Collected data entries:
——
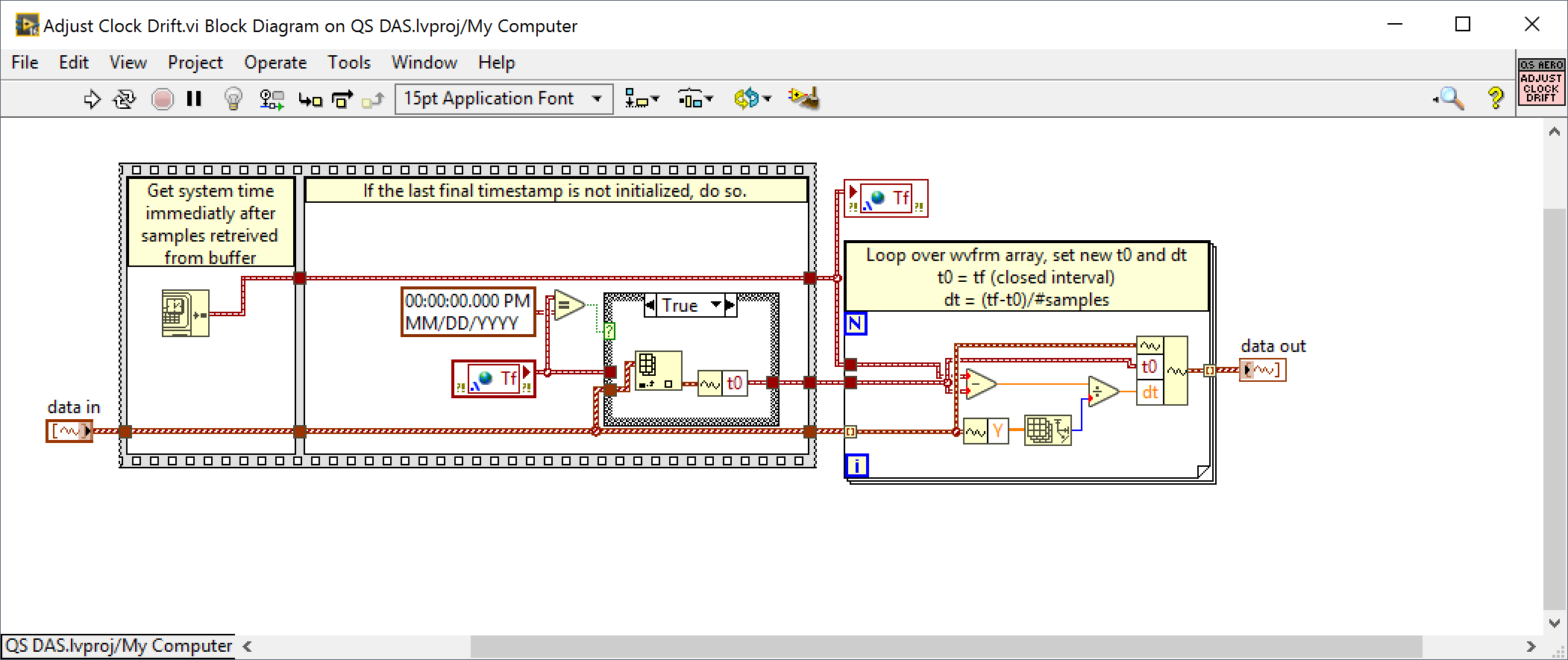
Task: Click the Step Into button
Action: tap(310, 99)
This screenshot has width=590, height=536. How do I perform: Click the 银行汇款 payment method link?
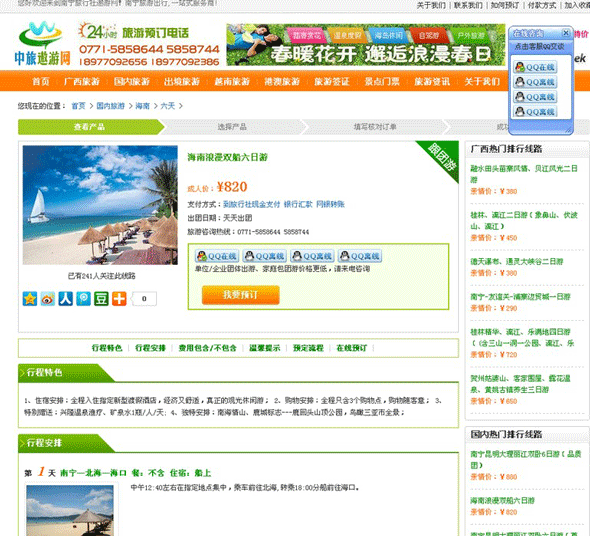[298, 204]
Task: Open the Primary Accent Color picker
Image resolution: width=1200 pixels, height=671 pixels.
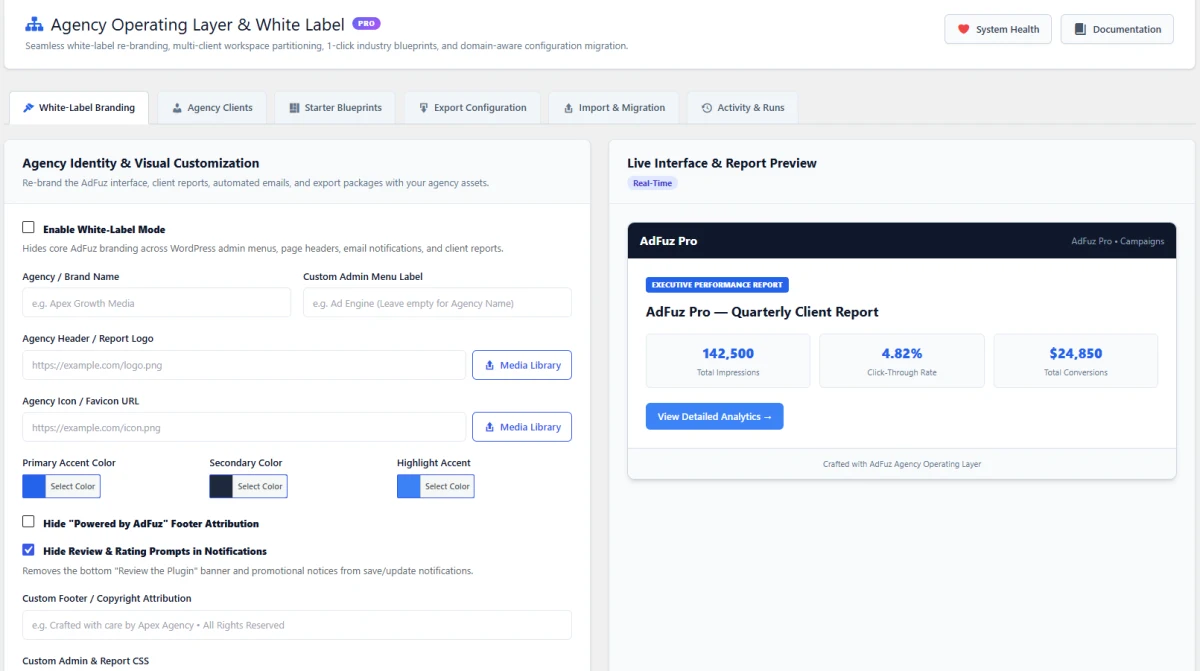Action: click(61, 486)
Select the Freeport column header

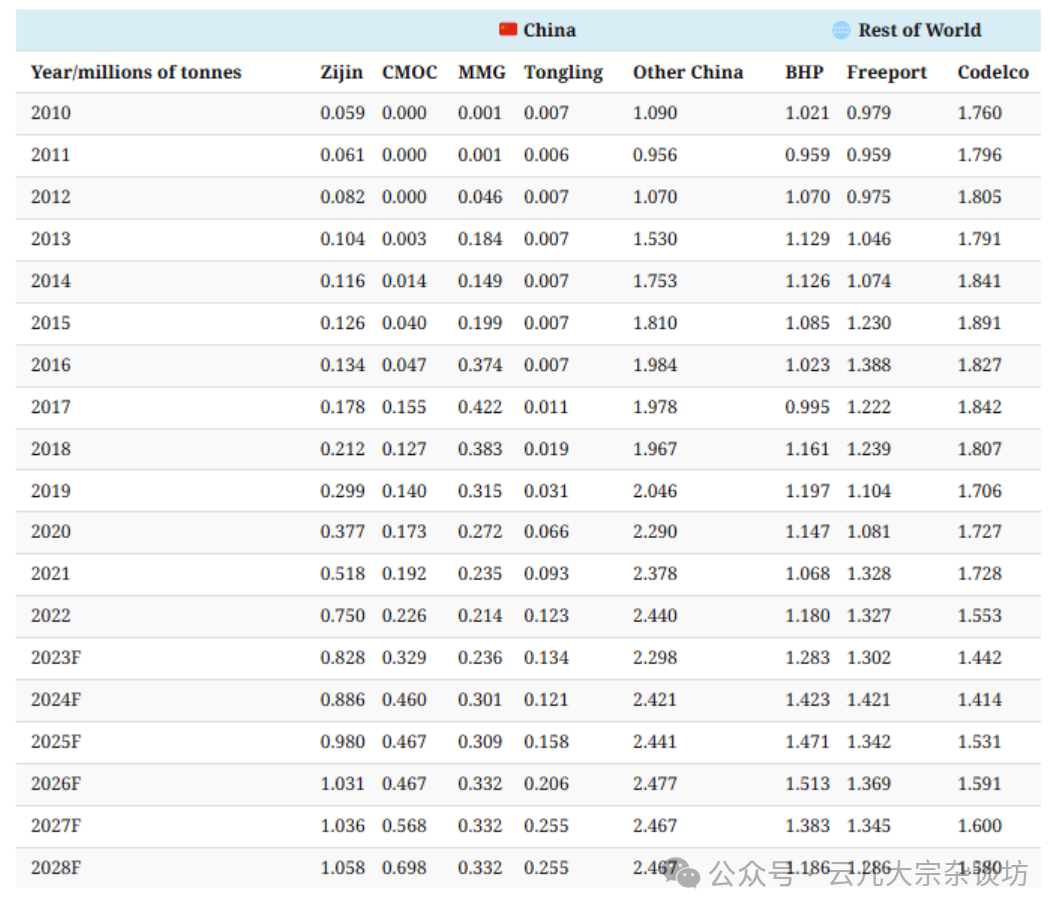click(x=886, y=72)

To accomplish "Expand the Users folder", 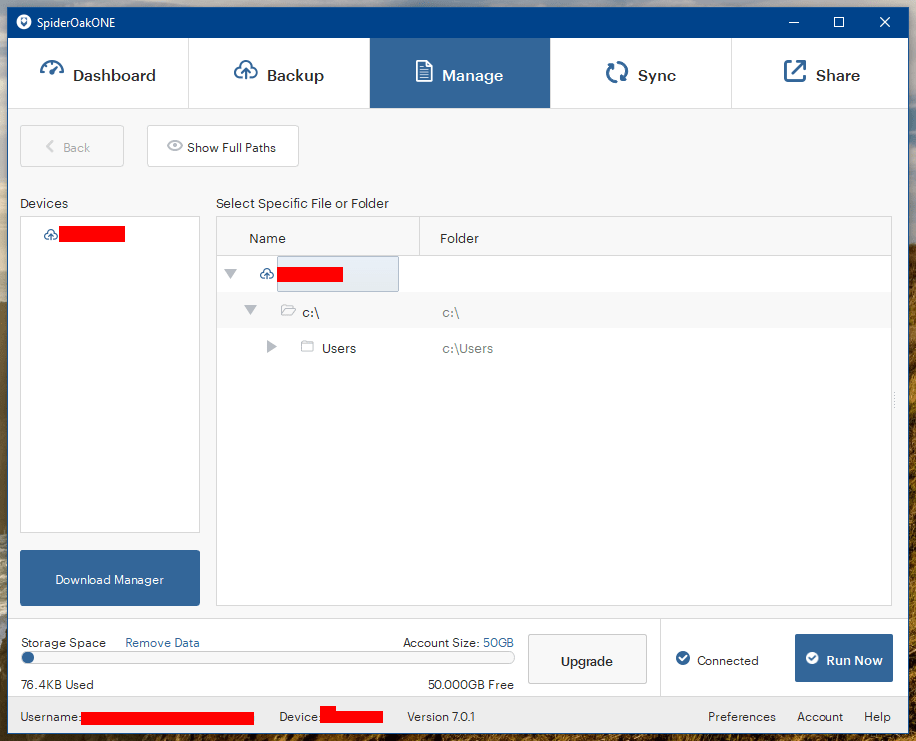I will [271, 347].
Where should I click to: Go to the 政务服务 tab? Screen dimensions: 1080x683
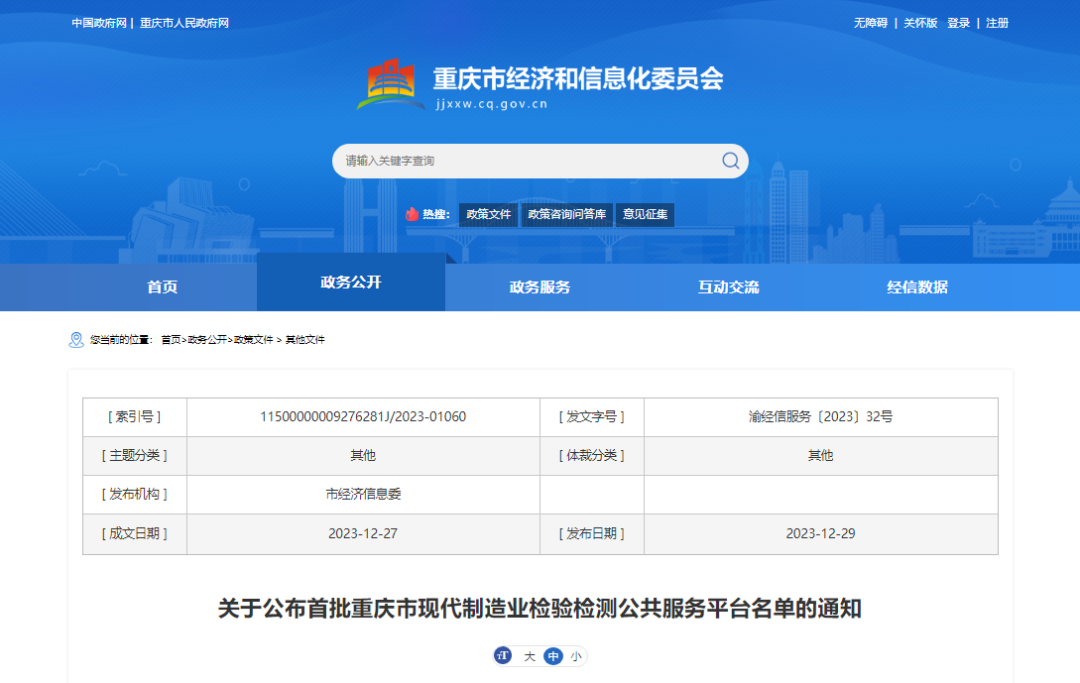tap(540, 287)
——
* [Requirement]: Your answer must be the lines from the one containing "Where should I" through the last line of the records, both included, written out exactly and without pictures.

* [Solution for this task]:
Where should I click to: Go to the 政务服务 tab? Screen dimensions: 1080x683
tap(540, 287)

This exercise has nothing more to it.